## PROMPT A
In the passage on air temperature, specific humidity, and water balance, how much of the variance in annual water balance does specific humidity uniquely explain?

Since annual air temperature and specific humidity are themselves correlated (r²=0.571; $r_{\mathrm{adj}}^{\mathrm{2}}=\mathrm{0.535}$; p<0.01; see Fig. S8 in the Supplement), the problem of multicollinearity of the two climate drivers was addressed in this study by an additional multiple linear regression in which both annual T and q serve as predictor variables, while annual ΔS is taken as the dependent variable. Both predictors together explain more than 85 % of the variance in annual ΔS (r²=0.852; $r_{\mathrm{adj}}^{\mathrm{2}}=\mathrm{0.825}$; p<0.001). However, the analysis revealed that the unique contribution of annual air temperature to the variance in the annual water balance is not significant. Air temperature alone uniquely explains only 0.25 % (p_T=0.67) of the variance in water balance, while the unique variance explanation by specific humidity is 31.96 % (p_q<0.001). The combined effect of air temperature and specific humidity explains 52.97 %. Thus, the simple linear regression between specific humidity and water balance as shown in Fig. 4f accounts for both direct and indirect effects of variations in annual specific humidity on the annual water balance of the QB.

## THE RECORDS
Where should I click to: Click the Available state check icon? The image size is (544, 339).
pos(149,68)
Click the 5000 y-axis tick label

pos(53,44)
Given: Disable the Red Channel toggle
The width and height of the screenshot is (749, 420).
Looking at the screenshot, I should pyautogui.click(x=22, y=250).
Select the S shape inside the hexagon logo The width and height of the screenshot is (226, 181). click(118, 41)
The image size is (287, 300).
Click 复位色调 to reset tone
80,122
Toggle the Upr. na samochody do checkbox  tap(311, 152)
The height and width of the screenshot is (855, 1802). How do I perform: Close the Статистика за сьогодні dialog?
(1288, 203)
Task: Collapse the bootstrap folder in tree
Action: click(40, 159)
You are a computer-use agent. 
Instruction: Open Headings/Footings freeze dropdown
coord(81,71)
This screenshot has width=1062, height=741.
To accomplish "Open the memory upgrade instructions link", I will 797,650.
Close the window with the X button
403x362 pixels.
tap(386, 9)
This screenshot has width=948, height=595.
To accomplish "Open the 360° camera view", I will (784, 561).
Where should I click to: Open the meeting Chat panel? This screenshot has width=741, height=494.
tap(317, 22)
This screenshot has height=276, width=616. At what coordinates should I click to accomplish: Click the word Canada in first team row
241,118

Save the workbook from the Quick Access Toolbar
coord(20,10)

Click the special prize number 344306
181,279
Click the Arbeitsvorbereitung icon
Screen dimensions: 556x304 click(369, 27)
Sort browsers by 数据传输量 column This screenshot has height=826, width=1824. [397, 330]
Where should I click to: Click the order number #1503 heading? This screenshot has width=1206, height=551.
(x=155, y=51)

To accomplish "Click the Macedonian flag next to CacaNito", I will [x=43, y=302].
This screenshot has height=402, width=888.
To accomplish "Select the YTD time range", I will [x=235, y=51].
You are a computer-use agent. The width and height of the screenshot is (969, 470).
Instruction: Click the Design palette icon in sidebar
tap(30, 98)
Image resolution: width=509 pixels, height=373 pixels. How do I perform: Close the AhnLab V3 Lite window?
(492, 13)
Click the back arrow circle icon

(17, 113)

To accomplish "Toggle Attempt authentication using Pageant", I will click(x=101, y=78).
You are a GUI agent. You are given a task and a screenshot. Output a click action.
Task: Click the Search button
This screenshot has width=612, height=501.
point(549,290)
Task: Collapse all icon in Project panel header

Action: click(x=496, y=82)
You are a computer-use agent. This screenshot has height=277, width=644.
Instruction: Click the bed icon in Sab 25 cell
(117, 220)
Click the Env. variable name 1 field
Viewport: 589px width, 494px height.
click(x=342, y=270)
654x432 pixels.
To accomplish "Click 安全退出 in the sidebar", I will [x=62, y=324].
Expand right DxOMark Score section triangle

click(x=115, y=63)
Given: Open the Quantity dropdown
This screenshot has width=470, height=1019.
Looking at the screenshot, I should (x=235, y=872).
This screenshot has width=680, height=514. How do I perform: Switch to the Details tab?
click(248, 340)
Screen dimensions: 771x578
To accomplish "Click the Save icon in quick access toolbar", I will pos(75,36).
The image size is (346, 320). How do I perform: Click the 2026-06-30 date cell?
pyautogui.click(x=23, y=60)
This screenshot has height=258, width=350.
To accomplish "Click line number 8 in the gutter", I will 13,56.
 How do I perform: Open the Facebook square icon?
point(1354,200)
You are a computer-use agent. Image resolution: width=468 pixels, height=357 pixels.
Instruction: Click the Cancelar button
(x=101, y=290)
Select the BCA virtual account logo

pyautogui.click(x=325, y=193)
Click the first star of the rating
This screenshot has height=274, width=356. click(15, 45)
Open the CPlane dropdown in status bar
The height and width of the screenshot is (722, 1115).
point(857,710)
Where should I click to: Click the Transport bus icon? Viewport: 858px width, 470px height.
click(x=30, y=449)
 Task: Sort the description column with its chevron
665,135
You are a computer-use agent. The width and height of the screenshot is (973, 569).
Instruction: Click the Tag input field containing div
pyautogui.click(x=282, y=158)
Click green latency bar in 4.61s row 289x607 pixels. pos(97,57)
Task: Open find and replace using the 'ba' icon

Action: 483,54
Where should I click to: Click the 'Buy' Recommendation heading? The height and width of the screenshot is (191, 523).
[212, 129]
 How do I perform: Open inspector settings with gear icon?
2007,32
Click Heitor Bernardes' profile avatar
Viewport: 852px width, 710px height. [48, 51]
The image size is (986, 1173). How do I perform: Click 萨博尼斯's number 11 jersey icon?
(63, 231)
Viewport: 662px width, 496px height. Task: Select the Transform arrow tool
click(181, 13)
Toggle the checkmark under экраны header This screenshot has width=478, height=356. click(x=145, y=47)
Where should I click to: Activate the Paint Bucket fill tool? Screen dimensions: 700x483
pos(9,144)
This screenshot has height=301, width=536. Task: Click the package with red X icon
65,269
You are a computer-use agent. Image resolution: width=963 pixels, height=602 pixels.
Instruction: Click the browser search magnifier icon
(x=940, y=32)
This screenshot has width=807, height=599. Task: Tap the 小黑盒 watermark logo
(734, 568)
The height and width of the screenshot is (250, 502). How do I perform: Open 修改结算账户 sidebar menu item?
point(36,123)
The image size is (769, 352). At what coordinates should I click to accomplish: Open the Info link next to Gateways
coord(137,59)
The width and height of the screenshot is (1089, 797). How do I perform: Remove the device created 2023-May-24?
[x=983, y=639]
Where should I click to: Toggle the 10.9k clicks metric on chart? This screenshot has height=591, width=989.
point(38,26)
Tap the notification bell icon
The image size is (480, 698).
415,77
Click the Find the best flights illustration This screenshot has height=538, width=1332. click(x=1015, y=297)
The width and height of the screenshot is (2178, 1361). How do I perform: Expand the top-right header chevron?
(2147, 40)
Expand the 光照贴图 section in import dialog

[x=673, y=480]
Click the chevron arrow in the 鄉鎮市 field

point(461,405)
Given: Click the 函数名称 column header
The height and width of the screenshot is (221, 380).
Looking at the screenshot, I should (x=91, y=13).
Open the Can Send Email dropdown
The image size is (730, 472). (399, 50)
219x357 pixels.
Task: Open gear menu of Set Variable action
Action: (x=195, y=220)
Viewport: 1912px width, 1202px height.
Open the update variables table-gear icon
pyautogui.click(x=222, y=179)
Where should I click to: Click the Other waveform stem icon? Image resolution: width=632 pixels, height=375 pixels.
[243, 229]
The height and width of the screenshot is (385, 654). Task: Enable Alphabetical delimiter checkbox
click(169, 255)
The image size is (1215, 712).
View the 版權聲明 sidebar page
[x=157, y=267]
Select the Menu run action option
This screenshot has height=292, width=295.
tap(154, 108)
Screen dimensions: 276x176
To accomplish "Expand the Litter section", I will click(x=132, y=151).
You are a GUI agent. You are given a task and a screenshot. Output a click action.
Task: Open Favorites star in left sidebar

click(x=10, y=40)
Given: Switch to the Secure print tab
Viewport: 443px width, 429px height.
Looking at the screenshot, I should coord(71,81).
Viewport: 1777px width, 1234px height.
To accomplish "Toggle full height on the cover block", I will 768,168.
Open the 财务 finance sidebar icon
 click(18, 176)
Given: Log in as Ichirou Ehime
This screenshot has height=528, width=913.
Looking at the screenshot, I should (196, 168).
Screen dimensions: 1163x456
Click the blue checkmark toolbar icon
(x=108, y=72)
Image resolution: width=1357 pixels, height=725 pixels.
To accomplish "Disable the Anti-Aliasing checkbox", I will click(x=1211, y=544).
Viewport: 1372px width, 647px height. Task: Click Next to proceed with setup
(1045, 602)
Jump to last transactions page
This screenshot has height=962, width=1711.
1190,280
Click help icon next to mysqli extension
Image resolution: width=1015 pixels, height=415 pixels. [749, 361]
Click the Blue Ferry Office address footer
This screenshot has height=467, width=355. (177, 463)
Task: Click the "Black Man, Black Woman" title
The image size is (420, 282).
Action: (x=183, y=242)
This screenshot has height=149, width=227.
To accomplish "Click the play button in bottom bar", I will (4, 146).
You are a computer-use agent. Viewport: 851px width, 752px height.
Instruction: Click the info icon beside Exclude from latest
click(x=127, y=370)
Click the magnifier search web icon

## PROMPT B
From the listing, copy out everything from the line that contains "Sort browsers by" down to the line that contains "will click(x=101, y=78).", both of those lines included.

## RESULT A
Specific humidity uniquely explains 31.96 % of the variance (p_q<0.001).

## RESULT B
Sort browsers by 数据传输量 column This screenshot has height=826, width=1824. [397, 330]
Where should I click to: Click the order number #1503 heading? This screenshot has width=1206, height=551.
(x=155, y=51)

To accomplish "Click the Macedonian flag next to CacaNito", I will [x=43, y=302].
This screenshot has height=402, width=888.
To accomplish "Select the YTD time range", I will [x=235, y=51].
You are a computer-use agent. The width and height of the screenshot is (969, 470).
Instruction: Click the Design palette icon in sidebar
tap(30, 98)
Image resolution: width=509 pixels, height=373 pixels. How do I perform: Close the AhnLab V3 Lite window?
(492, 13)
Click the back arrow circle icon

(17, 113)

To accomplish "Toggle Attempt authentication using Pageant", I will click(x=101, y=78).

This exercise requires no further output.